Text and item location entries
Begin
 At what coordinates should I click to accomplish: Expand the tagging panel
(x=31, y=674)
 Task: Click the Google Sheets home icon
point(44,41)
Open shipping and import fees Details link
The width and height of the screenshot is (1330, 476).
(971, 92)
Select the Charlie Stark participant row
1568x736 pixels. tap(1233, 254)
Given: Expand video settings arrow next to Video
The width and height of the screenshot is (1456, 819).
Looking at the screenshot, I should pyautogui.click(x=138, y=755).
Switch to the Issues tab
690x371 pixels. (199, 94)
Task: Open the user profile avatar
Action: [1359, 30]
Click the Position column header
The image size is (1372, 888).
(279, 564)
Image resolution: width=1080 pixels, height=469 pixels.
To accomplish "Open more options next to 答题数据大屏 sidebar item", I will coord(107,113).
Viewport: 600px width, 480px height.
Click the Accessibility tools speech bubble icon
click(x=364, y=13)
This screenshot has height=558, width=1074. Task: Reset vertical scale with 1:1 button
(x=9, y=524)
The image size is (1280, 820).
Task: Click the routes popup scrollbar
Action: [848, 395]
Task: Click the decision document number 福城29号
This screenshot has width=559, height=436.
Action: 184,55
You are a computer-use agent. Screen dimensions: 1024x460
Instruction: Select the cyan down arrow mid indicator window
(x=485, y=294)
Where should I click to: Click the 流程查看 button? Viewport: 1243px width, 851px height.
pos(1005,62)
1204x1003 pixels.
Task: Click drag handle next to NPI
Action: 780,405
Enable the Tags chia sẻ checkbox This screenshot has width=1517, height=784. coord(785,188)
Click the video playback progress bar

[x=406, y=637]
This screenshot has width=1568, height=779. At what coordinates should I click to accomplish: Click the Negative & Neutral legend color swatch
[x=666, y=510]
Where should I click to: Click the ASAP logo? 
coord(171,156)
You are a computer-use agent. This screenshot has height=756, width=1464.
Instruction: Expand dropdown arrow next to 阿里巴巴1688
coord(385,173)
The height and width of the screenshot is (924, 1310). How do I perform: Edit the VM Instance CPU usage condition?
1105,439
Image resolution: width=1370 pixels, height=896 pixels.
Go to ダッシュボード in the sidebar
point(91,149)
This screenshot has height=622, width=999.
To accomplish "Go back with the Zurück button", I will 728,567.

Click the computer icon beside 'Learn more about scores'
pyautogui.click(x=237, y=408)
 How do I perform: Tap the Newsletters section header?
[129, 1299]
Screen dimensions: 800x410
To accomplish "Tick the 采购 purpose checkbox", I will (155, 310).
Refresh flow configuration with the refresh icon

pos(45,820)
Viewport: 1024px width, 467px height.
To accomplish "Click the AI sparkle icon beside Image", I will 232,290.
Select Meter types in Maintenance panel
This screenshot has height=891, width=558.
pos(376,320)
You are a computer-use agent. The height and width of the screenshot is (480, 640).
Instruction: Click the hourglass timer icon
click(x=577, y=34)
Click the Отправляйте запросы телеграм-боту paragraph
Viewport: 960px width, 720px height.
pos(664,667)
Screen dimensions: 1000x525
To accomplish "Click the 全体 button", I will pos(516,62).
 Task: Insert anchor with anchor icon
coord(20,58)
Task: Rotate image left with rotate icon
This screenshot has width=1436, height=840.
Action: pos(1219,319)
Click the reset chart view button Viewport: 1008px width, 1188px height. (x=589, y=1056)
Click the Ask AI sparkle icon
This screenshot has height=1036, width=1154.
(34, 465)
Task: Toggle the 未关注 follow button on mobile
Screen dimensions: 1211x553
End
Rewrite as a JSON list of strings, one per line, the lines starting with the line containing "Given: Expand video" and going on through the line containing "Looking at the", leaving out any blank lines.

• Written response:
[
  "Given: Expand video settings arrow next to Video",
  "The width and height of the screenshot is (1456, 819).",
  "Looking at the screenshot, I should pyautogui.click(x=138, y=755)."
]